For some reasons i felt a swelling in my groin area, and then i thought that it would be terrible to have an intrusive image happen or worse, having that traumatic memory repeat in my head, and as i thought that i already knew that it was going to happen, i knew that my brain had already made up its mind that it was going to replay it, i tried to stop it but it happened immediately, i didn't want it to happen so it happened. Like a self-sabotaging machine. I didn't want to go there and it happened more easily. If I just let it go and didn't think about not wanting to happen it probably wouldn't have. It's because I engaged with the fear of not wanting something like that happen that it precisely happened. But what are the scientific reasons or the overall explaination for why the more we try to fight something FROM happening, it ultimately happens, and in additions easily? It feels like I'm digging my own grave everytime, there is a point while I'm trying to fight back with all my might where I simply give up and let the intrusive image/memory happen. It's like I ultimately sabotage myself.
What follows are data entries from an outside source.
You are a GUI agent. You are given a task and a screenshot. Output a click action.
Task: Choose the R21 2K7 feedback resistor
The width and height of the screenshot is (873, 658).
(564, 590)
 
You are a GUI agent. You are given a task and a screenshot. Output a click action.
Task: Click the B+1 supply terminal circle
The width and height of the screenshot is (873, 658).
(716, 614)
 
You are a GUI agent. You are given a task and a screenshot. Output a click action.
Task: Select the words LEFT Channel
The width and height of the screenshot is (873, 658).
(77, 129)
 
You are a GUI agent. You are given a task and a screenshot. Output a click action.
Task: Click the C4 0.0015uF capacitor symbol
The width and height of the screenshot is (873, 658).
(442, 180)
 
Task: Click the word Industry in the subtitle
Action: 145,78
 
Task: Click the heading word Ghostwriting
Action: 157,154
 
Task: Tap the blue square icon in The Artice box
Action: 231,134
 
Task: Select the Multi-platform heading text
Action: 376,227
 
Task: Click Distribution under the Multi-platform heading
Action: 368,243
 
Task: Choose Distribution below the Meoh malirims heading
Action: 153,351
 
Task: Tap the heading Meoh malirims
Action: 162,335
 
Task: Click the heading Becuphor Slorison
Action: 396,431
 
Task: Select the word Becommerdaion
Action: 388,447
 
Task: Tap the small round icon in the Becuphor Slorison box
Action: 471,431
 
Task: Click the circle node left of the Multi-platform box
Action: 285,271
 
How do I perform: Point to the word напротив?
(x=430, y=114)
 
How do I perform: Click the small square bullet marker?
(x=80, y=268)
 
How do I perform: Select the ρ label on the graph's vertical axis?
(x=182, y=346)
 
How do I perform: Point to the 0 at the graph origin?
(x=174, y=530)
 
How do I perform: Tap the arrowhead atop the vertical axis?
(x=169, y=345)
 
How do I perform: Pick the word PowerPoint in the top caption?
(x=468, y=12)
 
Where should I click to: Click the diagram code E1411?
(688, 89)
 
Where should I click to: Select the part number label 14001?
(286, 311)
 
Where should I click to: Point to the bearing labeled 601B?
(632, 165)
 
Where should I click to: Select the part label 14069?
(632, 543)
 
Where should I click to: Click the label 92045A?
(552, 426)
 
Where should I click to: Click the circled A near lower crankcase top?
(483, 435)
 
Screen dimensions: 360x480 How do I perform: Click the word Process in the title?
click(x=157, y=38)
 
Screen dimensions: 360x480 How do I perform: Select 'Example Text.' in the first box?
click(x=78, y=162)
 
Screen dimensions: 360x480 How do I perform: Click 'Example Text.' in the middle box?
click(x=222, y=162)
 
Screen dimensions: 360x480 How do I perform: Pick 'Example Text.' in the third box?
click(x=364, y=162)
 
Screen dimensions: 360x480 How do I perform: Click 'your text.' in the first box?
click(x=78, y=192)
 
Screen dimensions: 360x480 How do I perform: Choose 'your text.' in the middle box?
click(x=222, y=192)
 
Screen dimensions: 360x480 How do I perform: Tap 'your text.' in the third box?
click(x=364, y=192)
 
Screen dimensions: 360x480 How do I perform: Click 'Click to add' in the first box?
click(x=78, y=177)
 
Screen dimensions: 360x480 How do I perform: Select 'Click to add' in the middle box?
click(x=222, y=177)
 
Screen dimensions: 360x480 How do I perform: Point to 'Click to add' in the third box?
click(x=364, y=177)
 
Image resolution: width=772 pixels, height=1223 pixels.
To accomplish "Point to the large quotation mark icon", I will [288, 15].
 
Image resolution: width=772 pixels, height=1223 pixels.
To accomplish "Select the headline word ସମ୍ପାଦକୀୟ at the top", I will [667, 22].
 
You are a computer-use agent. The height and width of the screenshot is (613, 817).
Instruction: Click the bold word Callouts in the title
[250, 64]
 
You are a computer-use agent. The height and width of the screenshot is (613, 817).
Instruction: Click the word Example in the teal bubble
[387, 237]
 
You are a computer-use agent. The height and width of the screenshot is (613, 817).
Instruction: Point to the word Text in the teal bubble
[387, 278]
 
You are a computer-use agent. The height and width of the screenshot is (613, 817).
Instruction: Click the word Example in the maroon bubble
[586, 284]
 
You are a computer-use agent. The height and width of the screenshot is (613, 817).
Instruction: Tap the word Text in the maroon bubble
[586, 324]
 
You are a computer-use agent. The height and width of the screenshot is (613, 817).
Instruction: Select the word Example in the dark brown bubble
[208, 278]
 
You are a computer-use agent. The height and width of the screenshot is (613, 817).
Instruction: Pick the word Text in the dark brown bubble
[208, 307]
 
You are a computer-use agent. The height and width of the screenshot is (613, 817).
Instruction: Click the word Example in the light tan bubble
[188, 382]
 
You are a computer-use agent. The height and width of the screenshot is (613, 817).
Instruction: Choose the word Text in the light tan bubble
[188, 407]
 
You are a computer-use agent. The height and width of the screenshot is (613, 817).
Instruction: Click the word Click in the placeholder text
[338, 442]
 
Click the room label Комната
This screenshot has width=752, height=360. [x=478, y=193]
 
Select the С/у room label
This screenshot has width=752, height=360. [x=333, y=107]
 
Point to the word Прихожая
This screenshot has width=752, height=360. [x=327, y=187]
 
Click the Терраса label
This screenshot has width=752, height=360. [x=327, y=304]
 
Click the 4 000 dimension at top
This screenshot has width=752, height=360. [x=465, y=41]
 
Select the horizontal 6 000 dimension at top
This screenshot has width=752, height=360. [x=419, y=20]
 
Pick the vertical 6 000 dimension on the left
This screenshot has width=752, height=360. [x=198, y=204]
Maybe it's because the "battle" has to end in some way and the winner is always ocd, the intrusive thought, otherwise I'd go fighting endlessly. Maybe it's because I get tired of fighting Why is that? I'm trying to shift the attention from the immense distress that this episode caused me to the explanation behind the mechanism to understand and transform this traumatic experience from a triggering experience to a learning one. For my sake. Because I can't keep living like this. Everyday. I've had a traumatic memory repeat more than once. It's hard to live like this.